Answer each question using the article on the Warriors' trade for Jimmy Butler.
(a) Which player's 2016 signing is named as the Warriors' last addition as big as Butler?
(b) What are the length and dollar value of the extension Butler agreed to?
(c) How is this year's first-round pick in the trade protected?

__Selected excerpt__
━━━━

SALT LAKE CITY — It was all there in this somber and nearly silent locker room. The shock of a trade. The hope. The risk. The heaviness of losing teammates. And the chance that this is the start of something big.
All there. All part of life in the NBA, but all impossible to fully process just an hour before tipoff — or maybe even over a few days or weeks.
The Warriors absorbed their momentous (but still unofficial) acquisition of Jimmy Butler in real-time, in front of the media, just about an hour before tipoff Wednesday night at the Delta Center in Utah. Andrew Wiggins sat in a corner as teammates approached him — just before reporters were asked to leave the locker room to let Steve Kerr address the team.
The Warriors were getting set for a new beginning after their biggest addition since signing Kevin Durant in 2016. But first, they had to say goodbye to Wiggins, Kyle Anderson, Dennis Schroder, and Lindy Waters — all heading out in this three-team trade.
“Our guys were in the locker room getting ready to play,” Kerr said, “then all of a sudden, you know, we’re saying goodbye.”
All of the emotions. All at once.
“I’m glad the way we did it, looking back,” Curry said after the Warriors’ distracted, come-from-ahead, last-minute loss to the woeful Jazz. “To have that moment with our team in the locker room and just us talking for Wiggs, especially, the amount of time he’s been here. What he meant to our team and our franchise, to help us climb the mountaintop again back in ’22. He changed a lot for us for the better, and I hope his experience with us changed a lot for him as well.”
In many ways, the depth of the Warriors’ emotions — so evident on every one of their faces and in the wobble in Kerr’s voice after the game — was exactly why Wiggins didn’t want to leave and also why the Warriors have a chance to get the best out of Butler after his latest tumultuous exit.
It might not work out. Butler might blow up on the Warriors in a year — even after he agreed to a two-year, $112 million extension — the same way he just blew up on the Miami Heat and blew up on the Minnesota Timberwolves before that. Nobody blows up like Butler. But the Warriors were a safe harbor for Wiggins back when they acquired him five years ago, and that led to the 2022 championship. As Curry said: He made them better, and they definitely made him better.
The Warriors and Wiggins mourned the ending of this relationship in those moments Wednesday. But they needed something new. They had to get a co-star for Curry to give him one or two more chances at another title. Butler is 35 and hasn’t been the most durable player recently. But he’s an all-time postseason player and could make a lot more playoff noise playing alongside Curry and Draymond Green.
“I’ve had the last three hours to kinda think about it while you’re playing a game,” Curry said of the Warriors’ new Big Three. “Biggest thing is just it creates expectations, which I love. I want to be in that kind of environment, whether you get it done or not, that is meaningful basketball that we all love and thrive in. I think we’re all going to be up for the challenge.”
That is the point here, and that is why the Warriors added this year’s first-round pick (protected 1-10) — they have been thoroughly mediocre this season, and they owe it to Curry, Draymond, and themselves to do their best to be meaningful again.

━━━━

__Stored data__
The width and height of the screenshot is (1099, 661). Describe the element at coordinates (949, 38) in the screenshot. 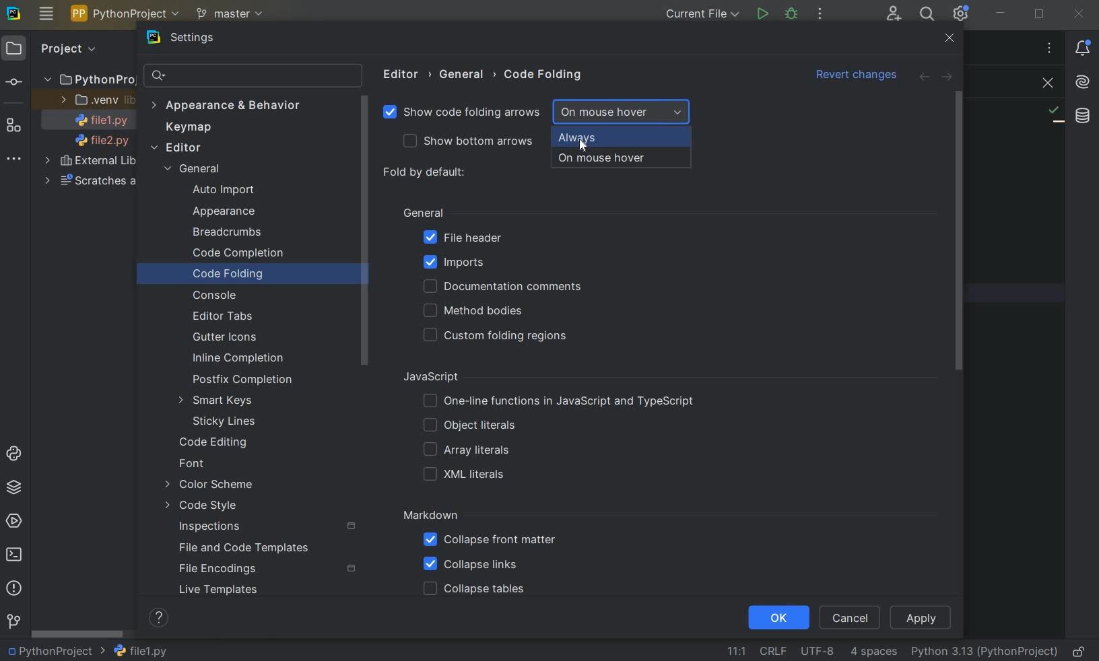

I see `CLOSE` at that location.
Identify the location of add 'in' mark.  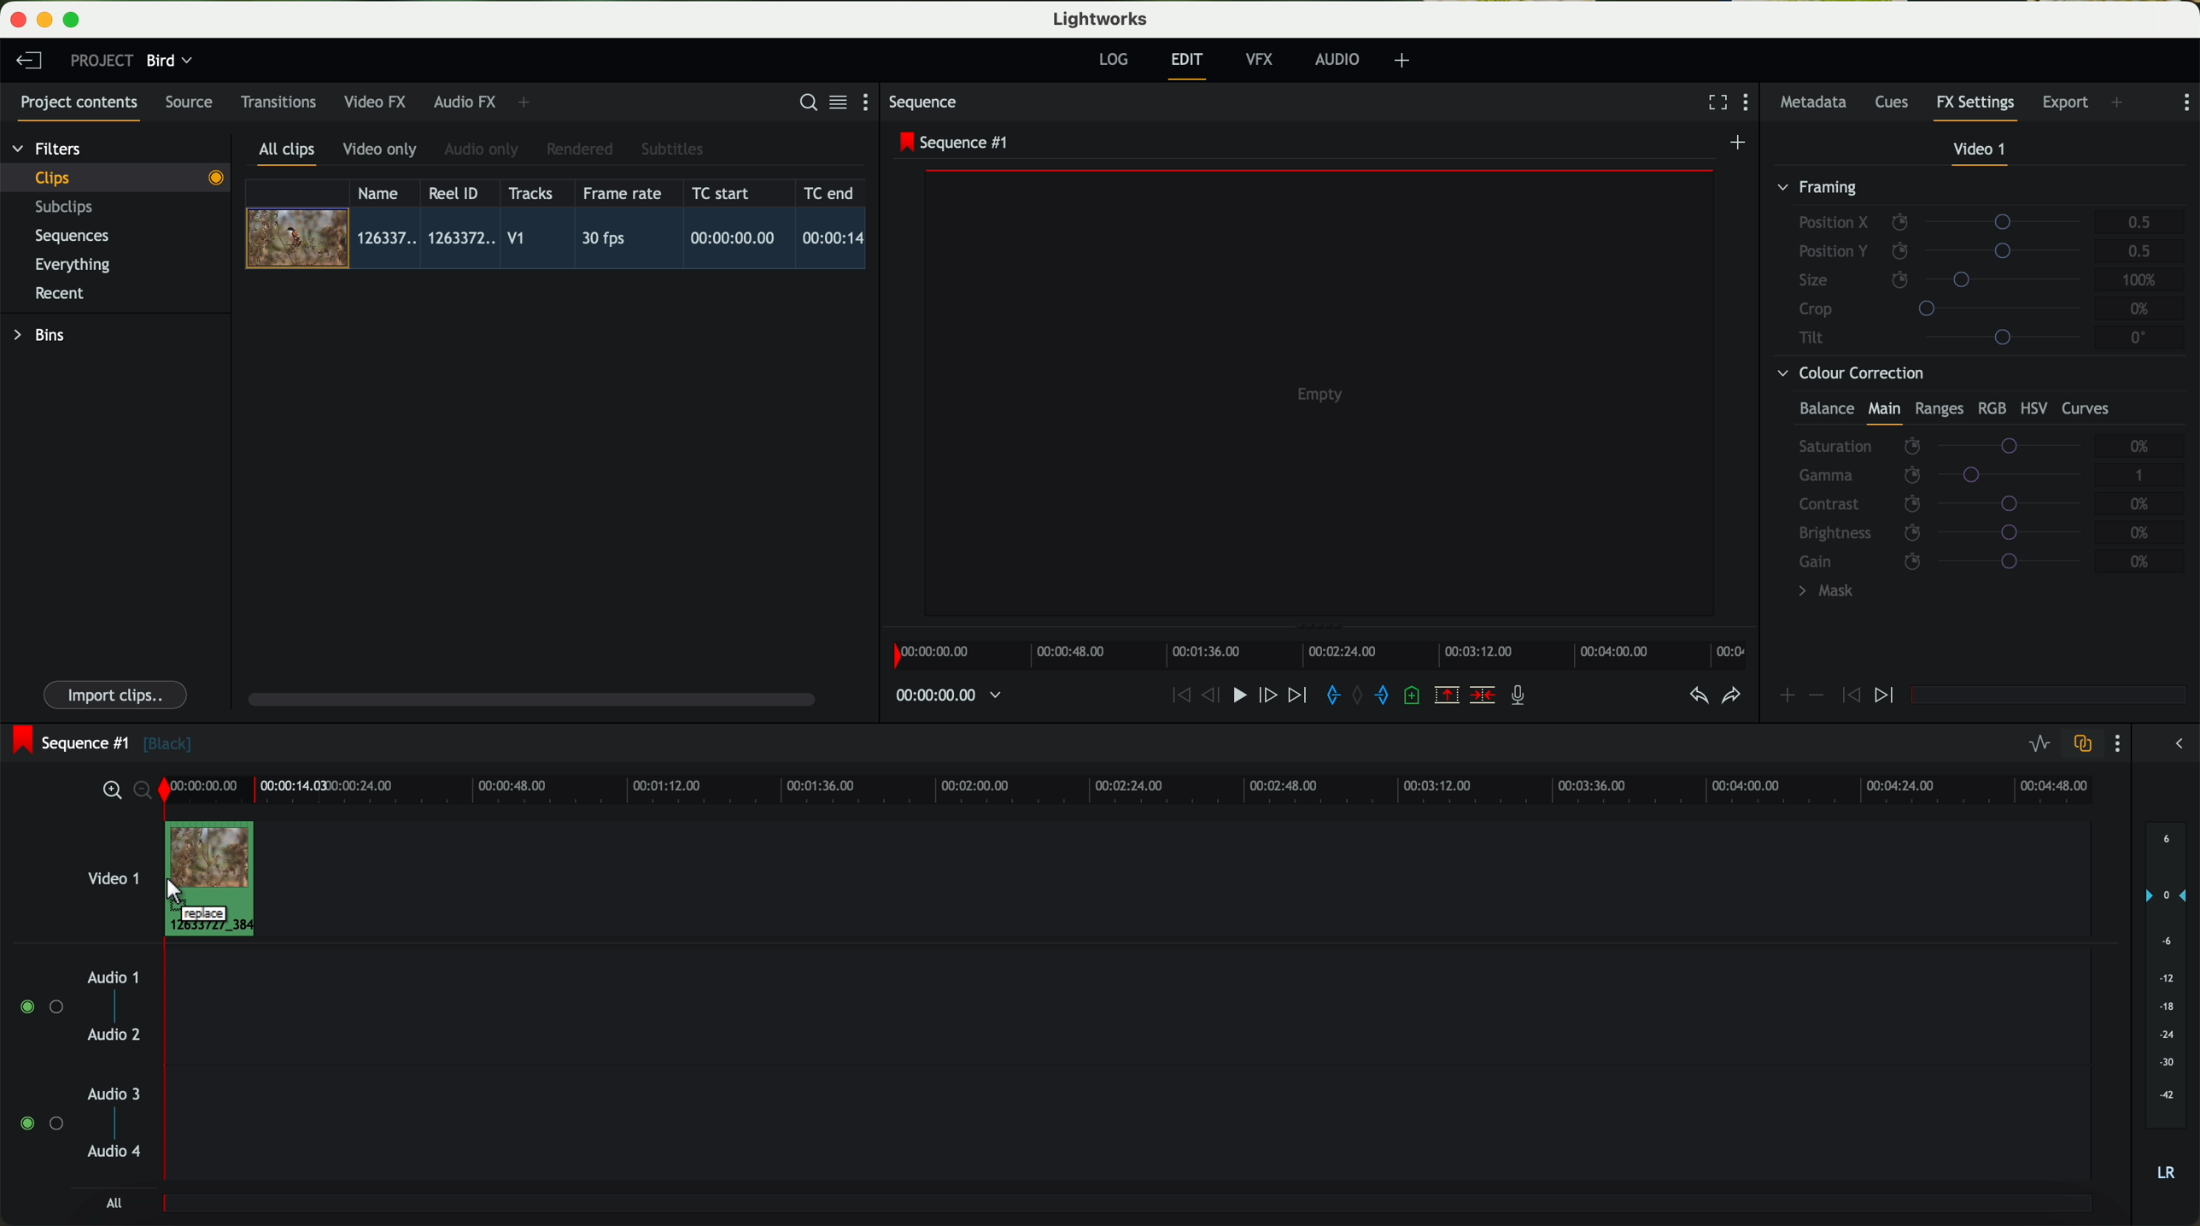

━━━━

__Answer to this exercise__
(a) Kevin Durant
(b) Two years, $112 million
(c) It is protected 1-10.